• **Task inputs**
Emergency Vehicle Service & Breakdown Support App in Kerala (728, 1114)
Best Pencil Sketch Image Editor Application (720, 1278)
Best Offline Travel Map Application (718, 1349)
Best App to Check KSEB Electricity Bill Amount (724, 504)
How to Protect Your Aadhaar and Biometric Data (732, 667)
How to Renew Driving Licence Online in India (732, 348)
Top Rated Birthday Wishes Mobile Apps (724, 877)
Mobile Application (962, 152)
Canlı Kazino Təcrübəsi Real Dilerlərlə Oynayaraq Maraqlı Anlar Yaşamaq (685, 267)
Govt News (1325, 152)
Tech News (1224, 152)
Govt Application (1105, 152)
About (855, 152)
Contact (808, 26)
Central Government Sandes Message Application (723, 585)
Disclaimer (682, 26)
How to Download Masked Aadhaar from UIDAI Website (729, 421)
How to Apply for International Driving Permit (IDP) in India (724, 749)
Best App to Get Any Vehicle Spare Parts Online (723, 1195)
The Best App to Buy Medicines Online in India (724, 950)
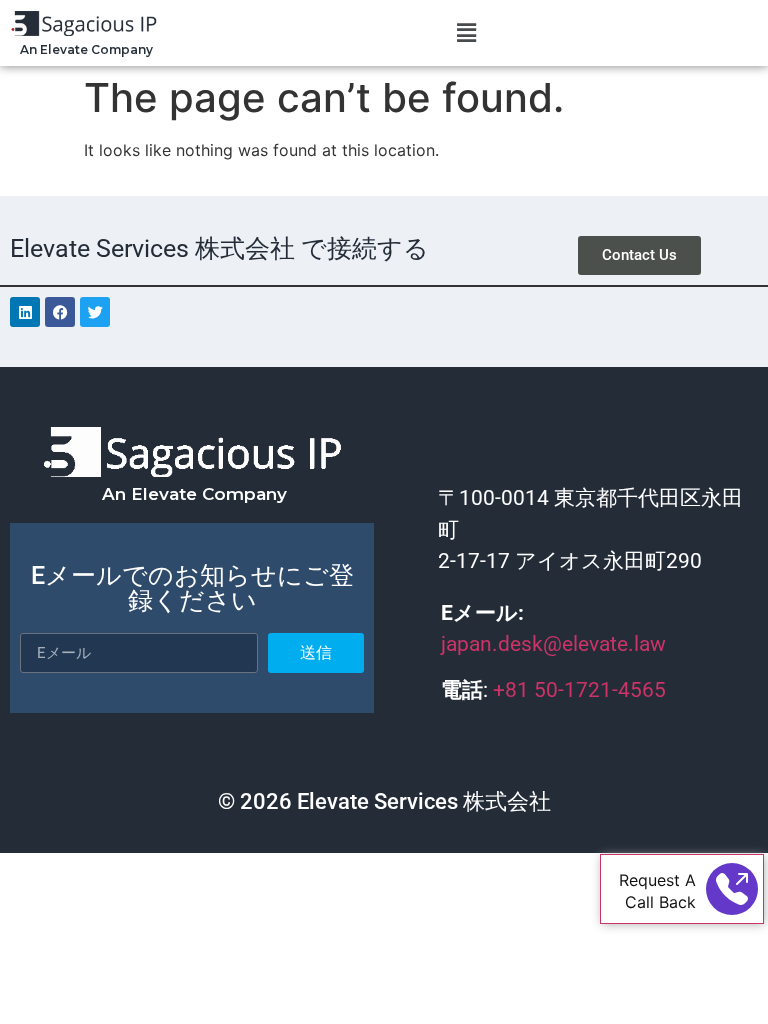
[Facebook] (60, 312)
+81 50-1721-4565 (582, 690)
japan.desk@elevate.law (553, 644)
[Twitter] (95, 312)
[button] (466, 32)
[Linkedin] (25, 312)
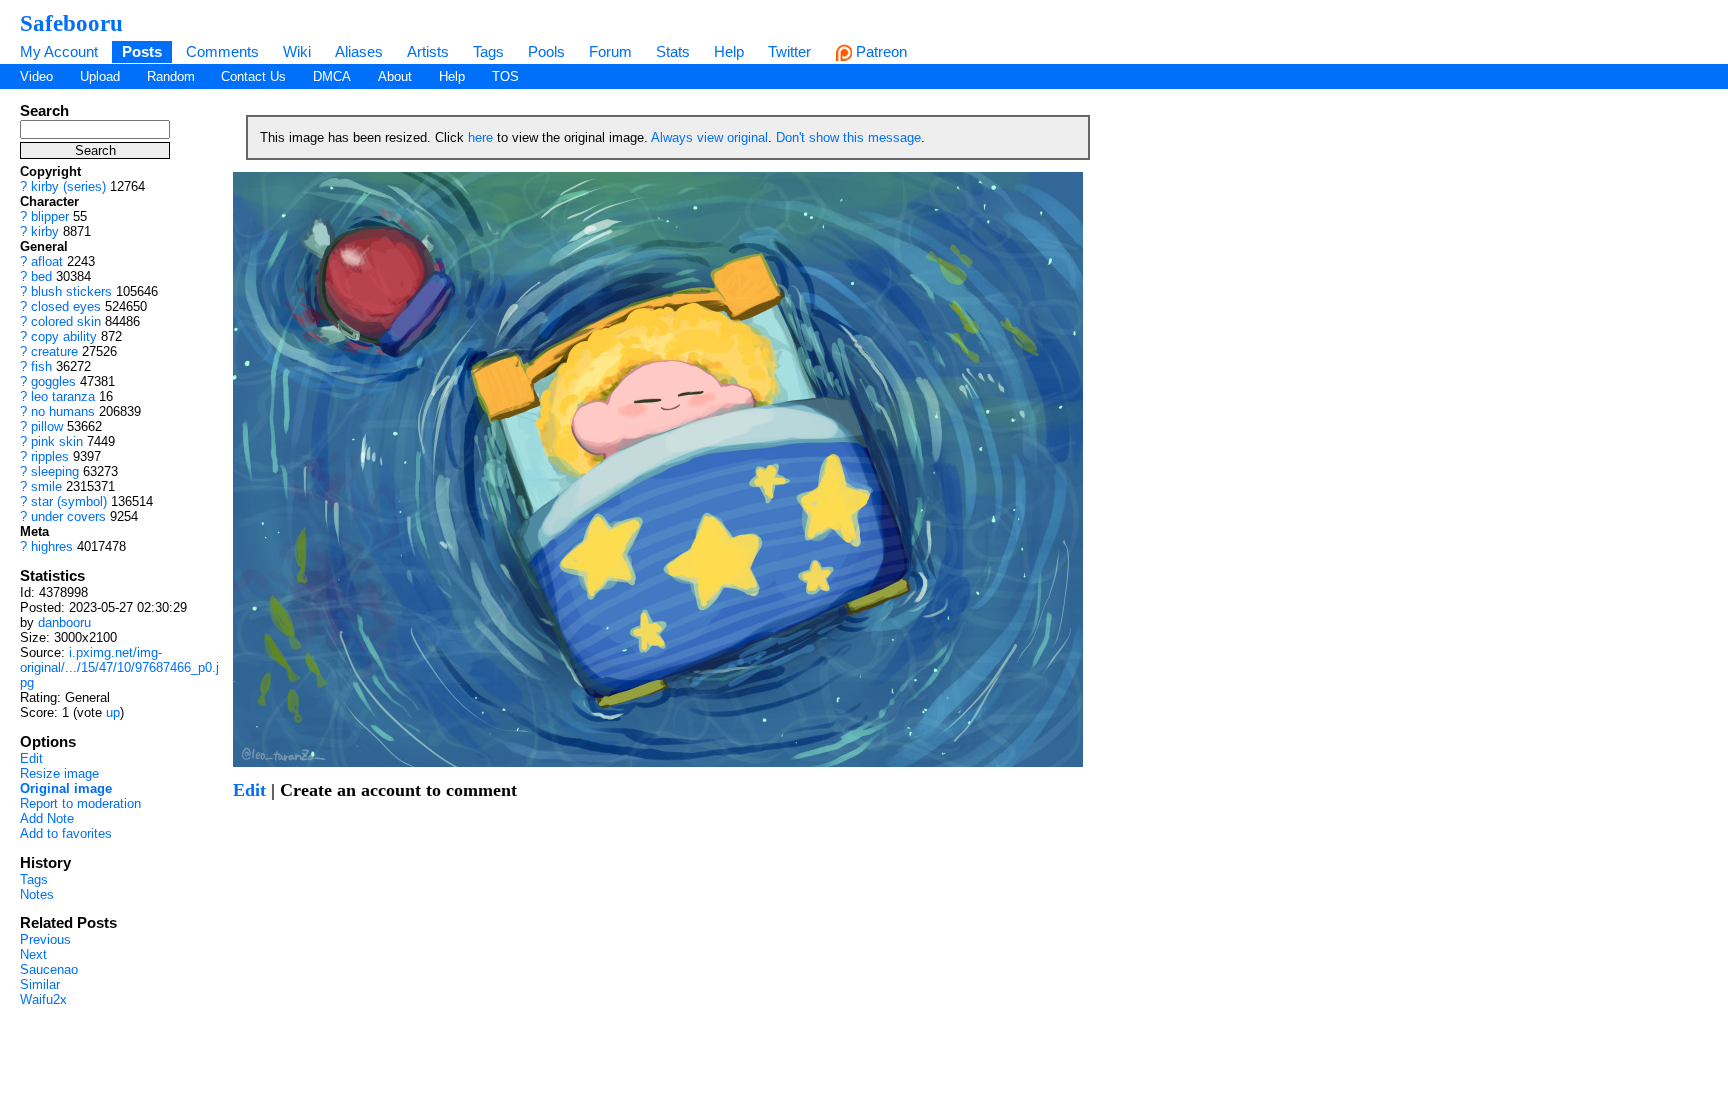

• **What the task asks**
Extract precisely the lines beginning at the line containing "Contact (808, 26)" and ending at the last line of the entries above, exactly as written and with no pictures.

• **Answer space**
Contact (808, 26)
Central Government Sandes Message Application (723, 585)
Disclaimer (682, 26)
How to Download Masked Aadhaar from UIDAI Website (729, 421)
How to Apply for International Driving Permit (IDP) in India (724, 749)
Best App to Get Any Vehicle Spare Parts Online (723, 1195)
The Best App to Buy Medicines Online in India (724, 950)
[Facebook] (60, 312)
+81 50-1721-4565 (582, 690)
japan.desk@elevate.law (553, 644)
[Twitter] (95, 312)
[button] (466, 32)
[Linkedin] (25, 312)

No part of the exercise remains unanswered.